- [DIRECTIONS FOR THIS TASK]
Copy out the part of the post on gun lawmaking that runs from "Many Americans, including" up to and including "are most dangerous.", word for word.

- [QUOTED PASSAGE]
American Elephants


Magical Thinking Is Not a Good Guide to Sound Lawmaking. by The Elephant's Child
December 18, 2012, 6:14 pm
Filed under: Freedom, News, Politics, Progressivism | Tags: , ,

In the wake of a horrendous mass-shooting, emotions are always high. Few people can even imagine the senseless killing of little children. What is absolutely predictable is the reaction, most predictably from mass media. Same accusations, same bogus solutions, same demand to eliminate guns, as if that was possible. To grasp how predictable the reaction is, you only have to note that Senator Dianne Feinstein (D-CA) has hauled her bill out of a drawer where it has been for a year or so, waiting to introduce after the next mass-shooting.

There are no easy answers, and coming up with easy answers when emotions are high is a real mistake. Most predictable are attacks on the National Rifle Association, and cries to ban “assault weapons.” There is no such thing as an assault weapon—the term merely describes a weapon used in an assault—could be a baseball bat or a kitchen knife. What liberals mean is a scary-looking gun. The congressional efforts to define an “assault weapon” when they try to make a law, devolve into humor.

Many Americans, including some who live in cities, hunt. Many depend on fall hunting to fill the freezer to get them through the winter. Britain, in several stages, finally banned guns completely, forcing citizens to turn them in. The result has been a 89% increase in gun violence.

We need to address those who are mentally disturbed, but we don’t really know how. Many of those who need help refuse it. Psychiatrists can’t always help those who need it. The ACLU has influenced many of our laws that make it most difficult to restrain or confine those who are most dangerous.

- [PROVIDED DATA]
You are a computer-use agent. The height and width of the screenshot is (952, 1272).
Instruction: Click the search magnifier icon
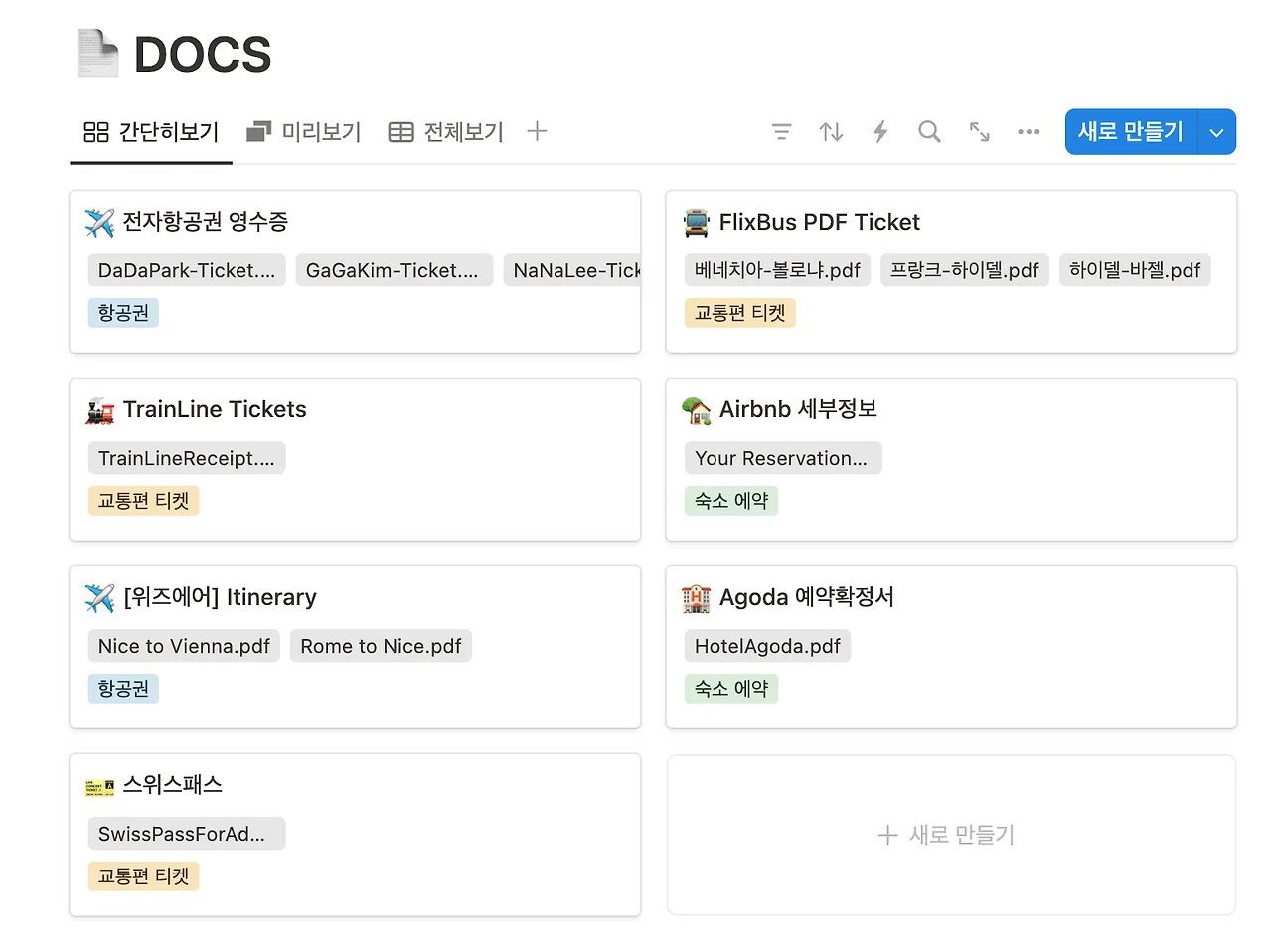pos(929,131)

- [OUTPUT OF THE TASK]
Many Americans, including some who live in cities, hunt. Many depend on fall hunting to fill the freezer to get them through the winter. Britain, in several stages, finally banned guns completely, forcing citizens to turn them in. The result has been a 89% increase in gun violence.

We need to address those who are mentally disturbed, but we don’t really know how. Many of those who need help refuse it. Psychiatrists can’t always help those who need it. The ACLU has influenced many of our laws that make it most difficult to restrain or confine those who are most dangerous.